Static provisioning also have a few negatives, in this approach it becomes difficult to isolate a job with a specific cephx key e.g. the PV / PVC’s are shared between the pods, for a give mount path / cluster. This can partially be elevated by having read only and write only PV’s to limit scope, however further granularity is harder to achieve with non dynamic PV / PVC’s.

Static Provisioning also requires some overhead from the user installing the helm chart, as they must define their PV / PVC templates prior to installing, this is also partially the case with dynamic provisioning (and storage classes) but is much simpler to do in the latter case.

Conclusion

By transitioning to a Kubernetes-based infrastructure with dynamic agent spawning, integrating Ceph CSI drivers, and employing static provisioning for storage, we have significantly enhanced the usability, scalability, and reliability of the cern backup system.

Future scope

The CBACK project has laid a solid foundation for scalable and efficient backup orchestration at CERN, but there are several avenues for further enhancement:

1. Custom Provisioner Development: To address the limitations encountered with subvolume groups in dynamic provisioning, a custom provisioner can be implemented. This provisioner would allow for arbitrary root paths that are not constrained by volume groups, ensuring that the specific source paths are correctly aligned with job requirements.

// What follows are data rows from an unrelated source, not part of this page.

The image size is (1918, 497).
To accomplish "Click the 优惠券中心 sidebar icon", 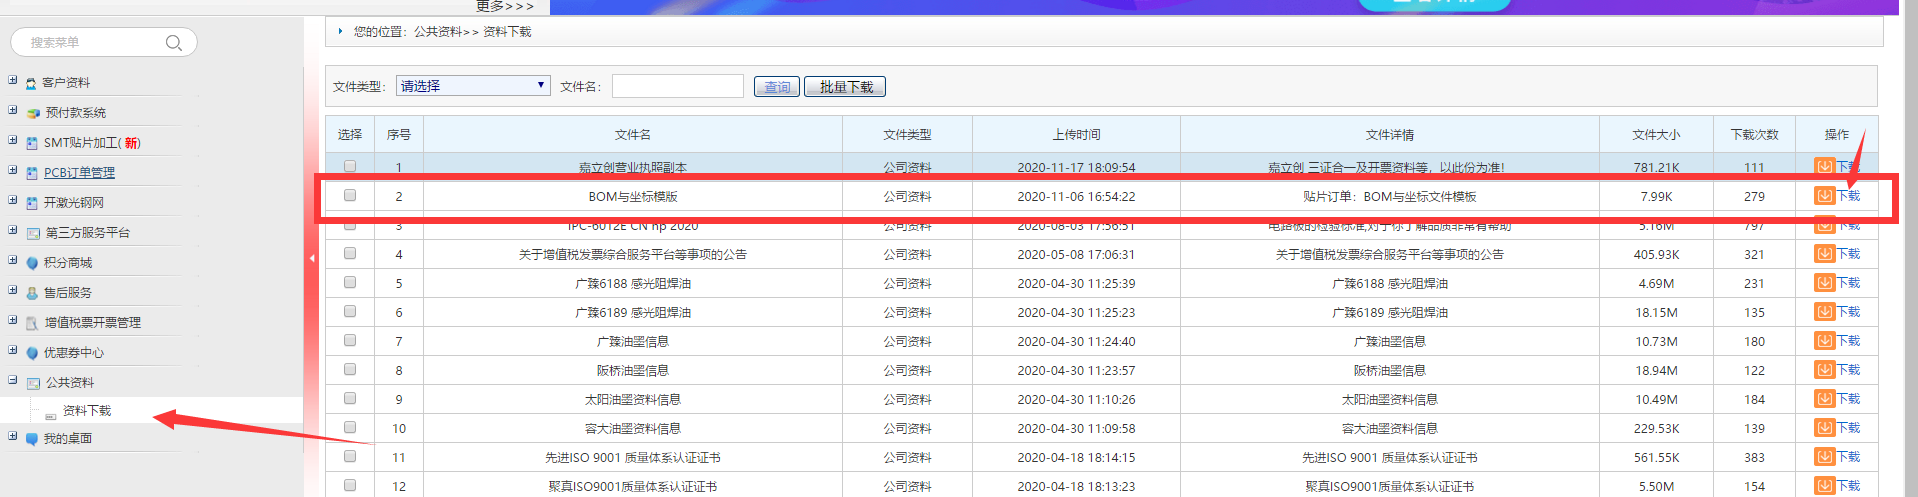I will tap(32, 353).
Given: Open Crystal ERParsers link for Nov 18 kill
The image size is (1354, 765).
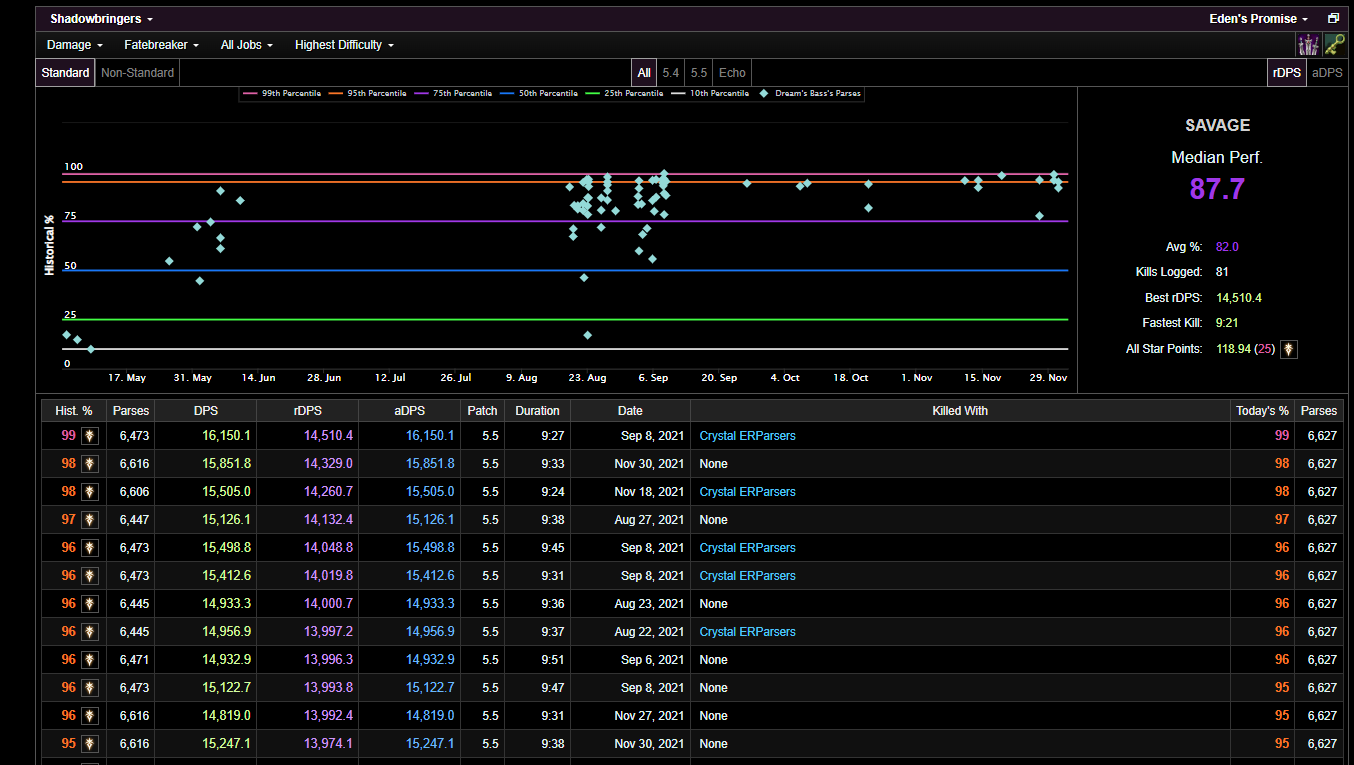Looking at the screenshot, I should coord(747,492).
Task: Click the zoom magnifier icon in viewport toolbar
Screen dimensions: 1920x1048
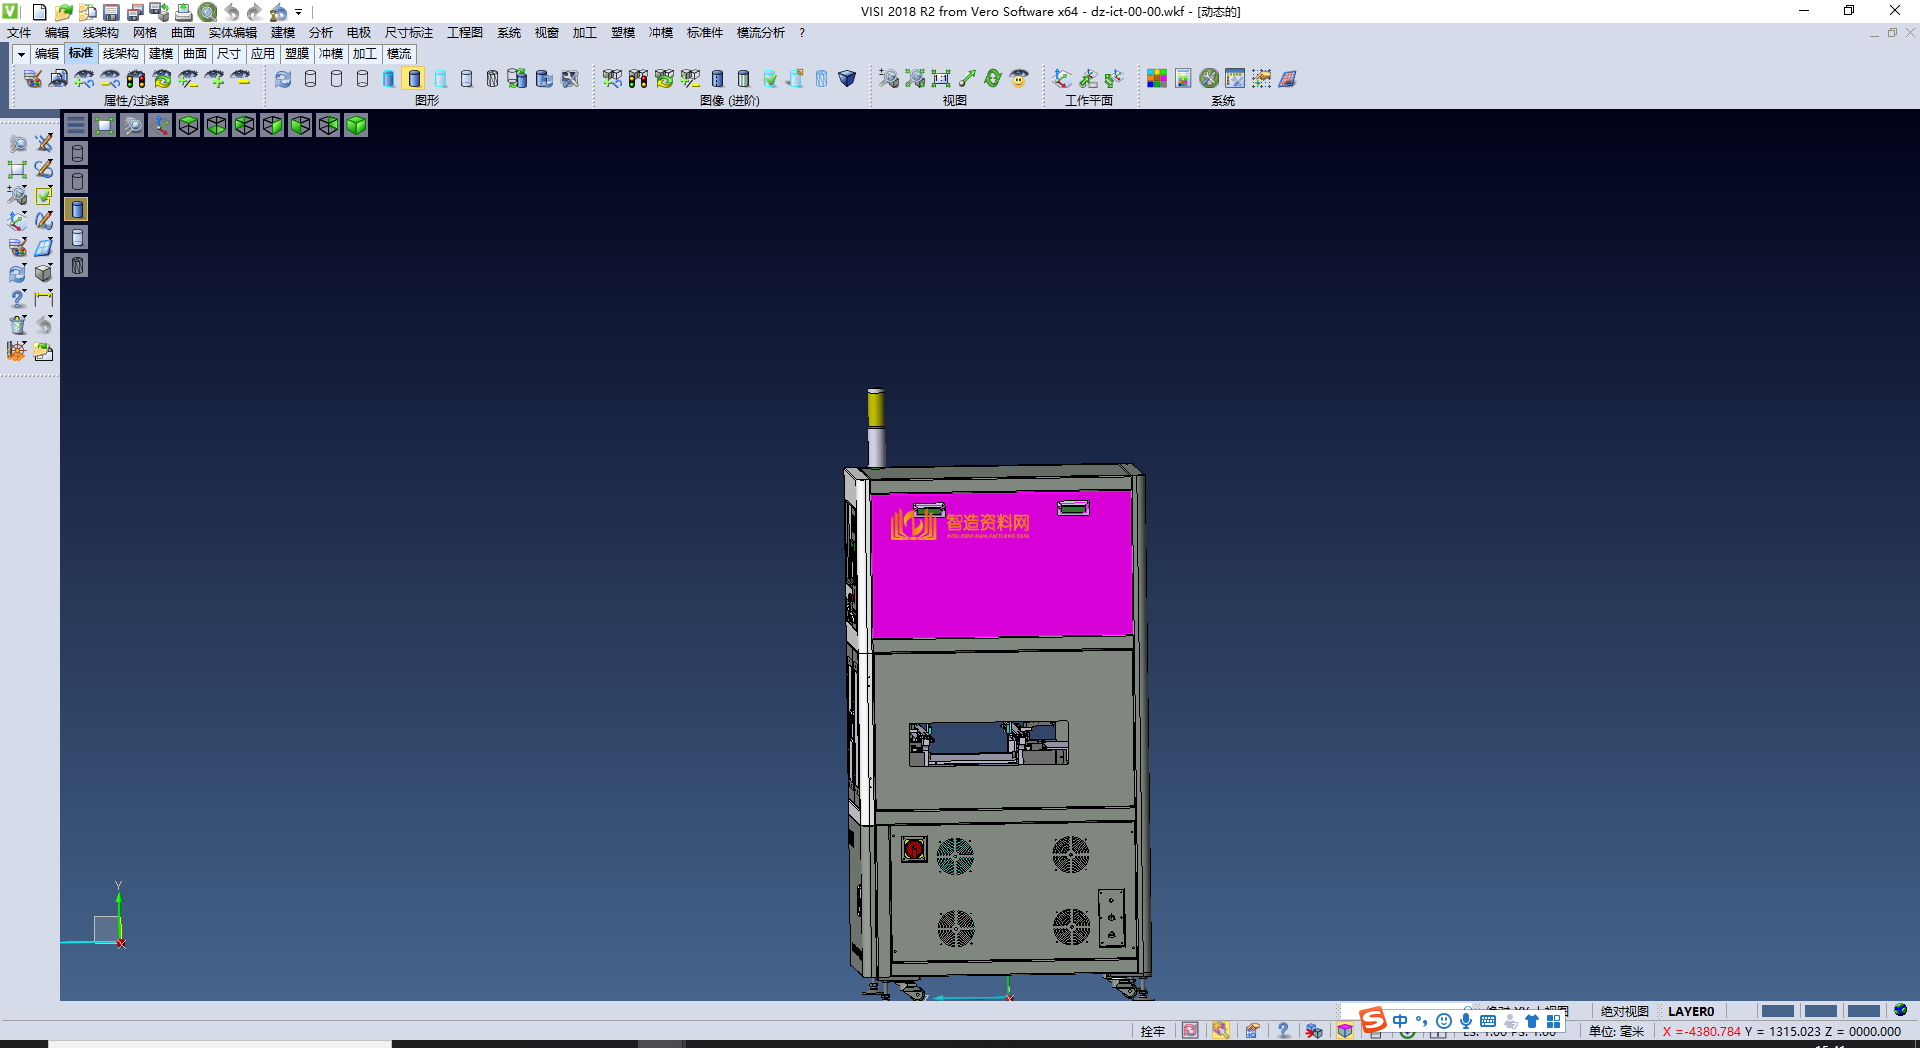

2. Automation of Cephx Key Management: Currently, the process of fetching Cephx keys from the CBACK portal in Manila involves using a set of testing key pairs. Future developments should focus on automating this key retrieval process .

3. Integration of CSI Drivers for EOS: Future work can focus on integrating Container Storage Interface drivers for EOS, to expand the capabilities of the backup system.